Estas emociones son fundamentales para el desarrollo del carácter porque tienen un papel esencial en la capacidad para vivir en sociedad. “Son el primer espejo donde se reflejan los comportamientos de los niños y, según se gestionen el desarrollo de la culpa, la vergüenza o el orgullo, dispondrán al menor de poseer ciertas habilidades para manejarlas”, añade Marino.

El pasado mes de julio, un equipo del Instituto de Investigación sobre Desarrollo y Educación Infantil de la Universidad de Ámsterdam publicó el artículo Socialización parental de la culpa y la vergüenza en la primera infancia [Parental socialization of guilt and shame in early childhood, en inglés]. En él se afirma: “Durante la primera infancia, los padres desempeñan un papel crucial en la socialización de las emociones autoconscientes de los niños”. La investigación, publicada en la revista Nature, también recoge que aquellos progenitores que utilizaron un lenguaje y un comportamiento más cercano y afectuoso con sus hijos facilitaron que estos afrontasen y comprendieran más fácilmente que trasgredieron una norma social y/o causaron daño a otra persona, lo que los lleva a intentar reparar la relación ayudando a la persona perjudicada.

En la gestión y regulación de la culpa o la vergüenza el papel de los padres es determinante. “Estas emociones generan una gran activación en los pequeños y los padres cumplen una función primordial a la hora de ayudarles a generar estrategias para una correcta regulación, aportando seguridad en el vínculo”, sostiene Marino.
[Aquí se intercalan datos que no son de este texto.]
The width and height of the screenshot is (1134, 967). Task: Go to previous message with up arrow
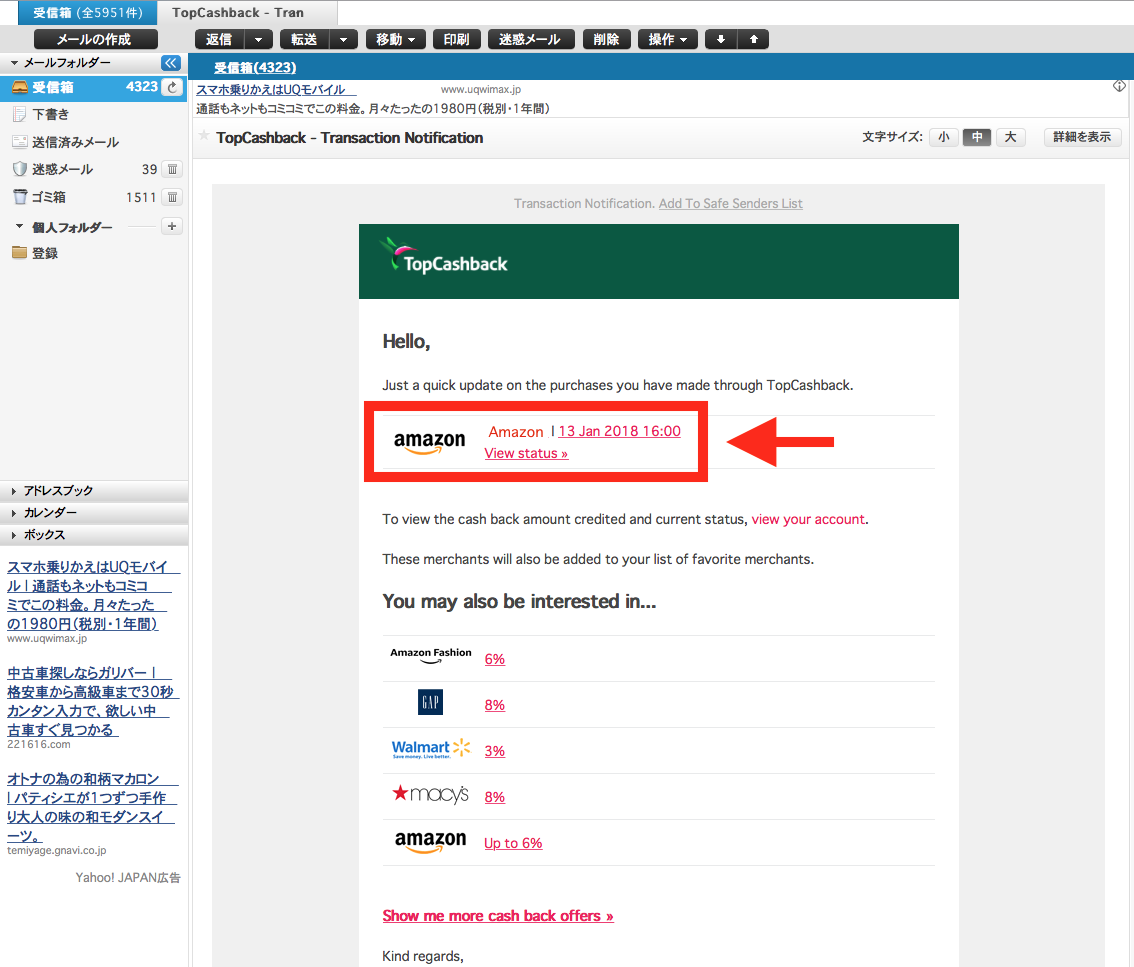pos(753,39)
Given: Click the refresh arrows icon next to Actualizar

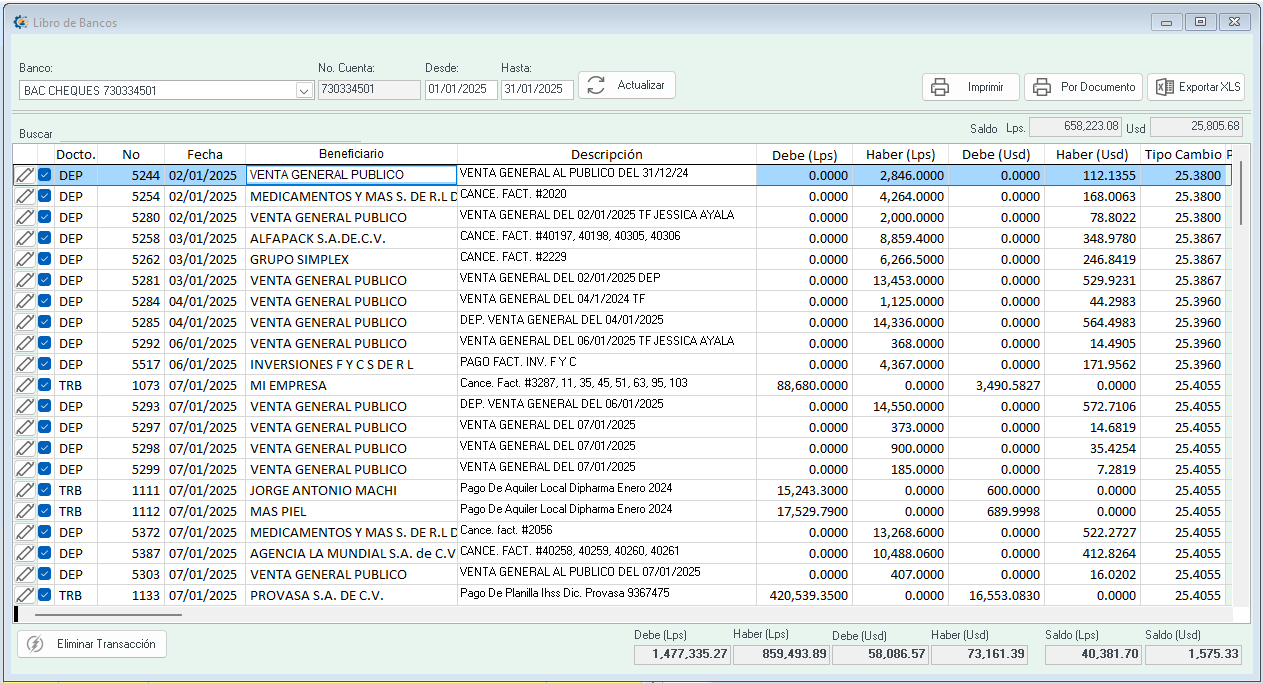Looking at the screenshot, I should tap(596, 86).
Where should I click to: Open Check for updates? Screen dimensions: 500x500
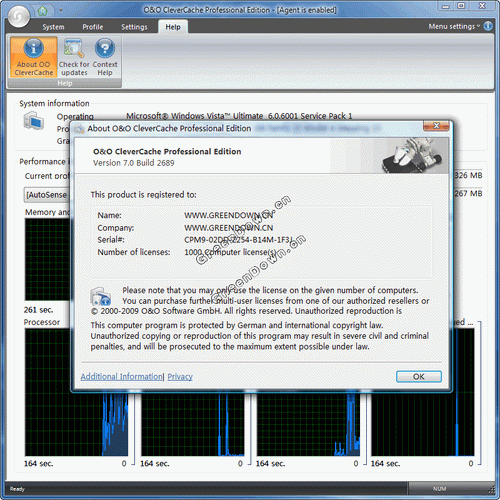[74, 57]
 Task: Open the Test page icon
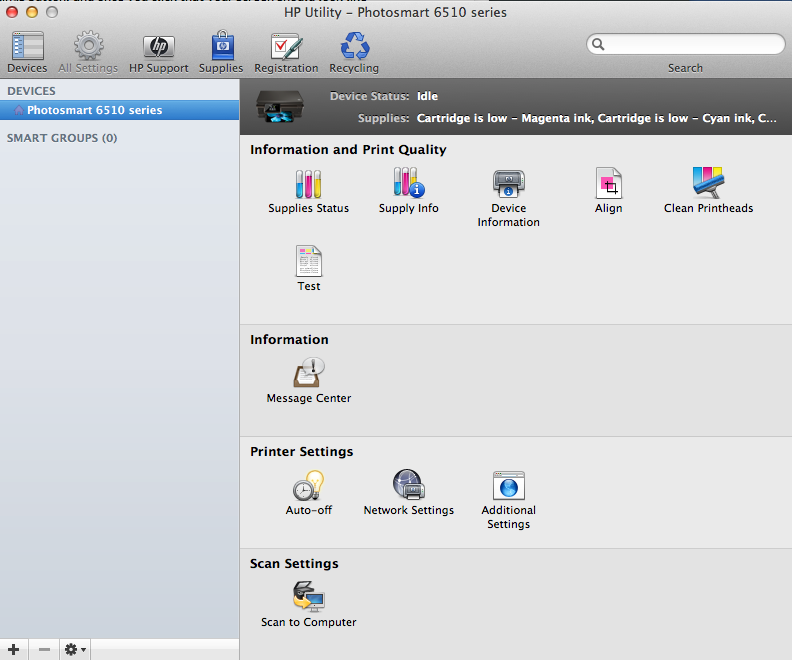(309, 262)
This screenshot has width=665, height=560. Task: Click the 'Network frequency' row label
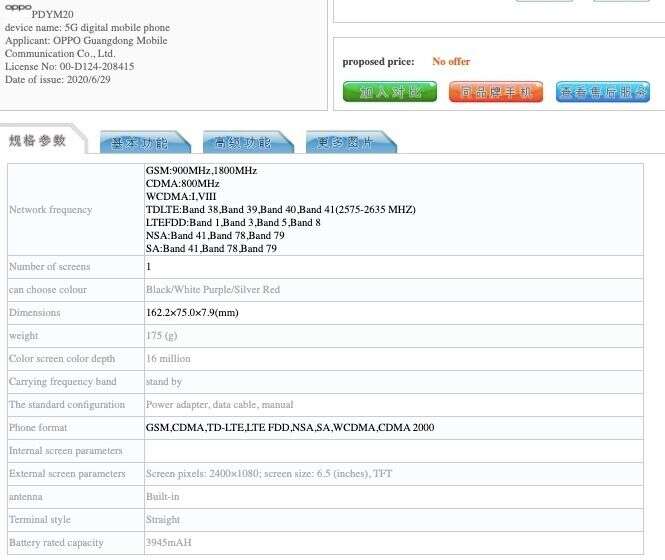[x=50, y=210]
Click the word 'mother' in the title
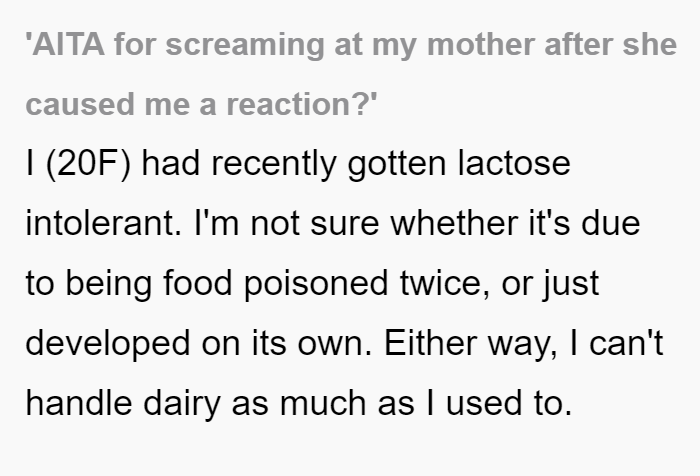 [480, 45]

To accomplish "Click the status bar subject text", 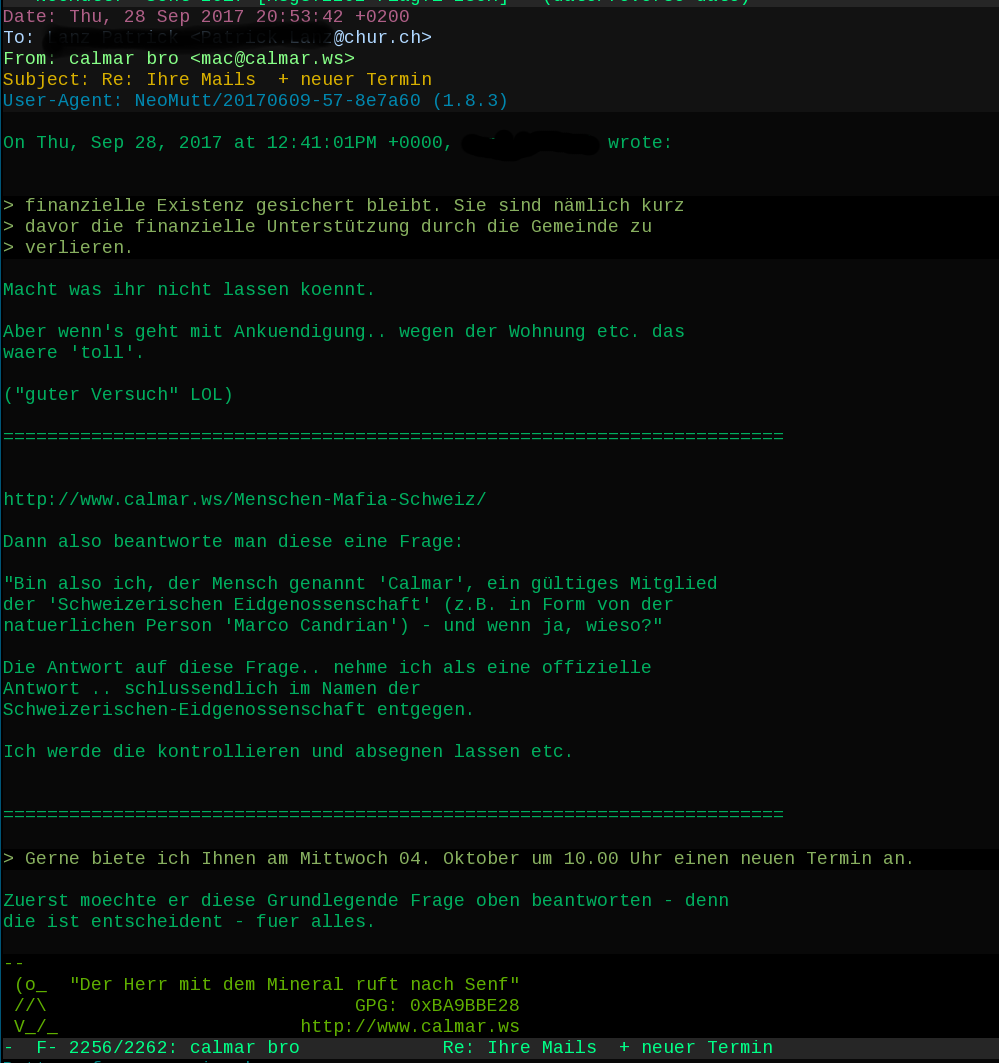I will click(607, 1047).
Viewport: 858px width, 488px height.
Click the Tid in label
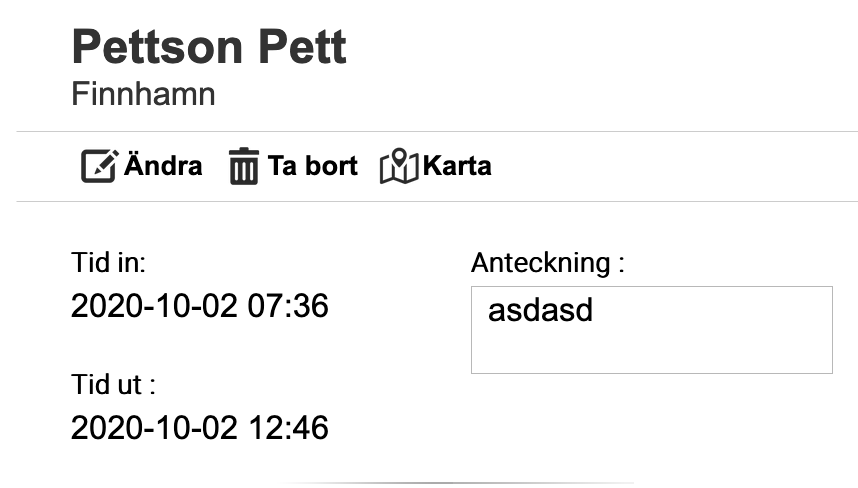click(x=109, y=263)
Para que los niños consigan hacer una adecuada gestión de este tipo de emociones, los progenitores deben permitir a sus hijos sentirlas y no extinguirlas viviéndolas como emociones negativas que no pueden aparecer: “Por eso, es fundamental que los progenitores puedan acompañarlas cuando aparecen, reconocerlas, ponerles nombre, legitimarlas y enseñar a manejarlas”, afirma Pérez Llorente.

Una manera de afrontar su aparición en los hijos es educando a través de la palabra. Así aprenden la manera en que los padres expresan, resuelven y manejan estas emociones autoconscientes. “Alrededor de los dos años, los niños adquieren cierta autonomía, empiezan a interactuar más con sus iguales e identifican que hay otros diferenciados de ellos, que no todos son iguales. Empiezan a interiorizar más las normas, momento en que las relaciones no se circunscriben exclusivamente al terreno de lo familiar y de lo íntimo, y aparece más el espacio público coincidiendo con el control de esfínteres”, continúa la psicóloga.

Las emociones autoconscientes son necesarias, delimitan al niño y sirven para crear lazo social, siempre y cuando no haya un exceso que podría llevar a una dificultad para las relaciones interpersonales. Si esto ocurre, no se puede hacer una buena vinculación. “Tanto en la culpa como en la vergüenza, si hay un exceso, serán niños que no toleren nada negativo que se les señale y tendrán dificultad en la tolerancia a la frustración y los límites”, incide Pérez Llorente. Según aclara la psicóloga, se trata de emociones que se dan en la medida en que los niños se van relacionando con otros niños y van entrando en el escenario social, y añade que son necesarias para poder integrarse y adaptarse a la vida social: “Es decir, tienen un componente adaptativo, por lo que tanto si se dan en exceso o en defecto pueden afectar a la capacidad adaptativa del menor”.

Por lo tanto, alcanzar el equilibrio entre la culpa (que nos lleva a comportamientos prosociales, dirigidos a los demás) y la vergüenza (al retraimiento y la evitación de contacto social), según Marino, ayuda al proceso reflexivo sobre uno mismo y los demás y mejora la capacidad para adaptarse a diferentes estilos de personas.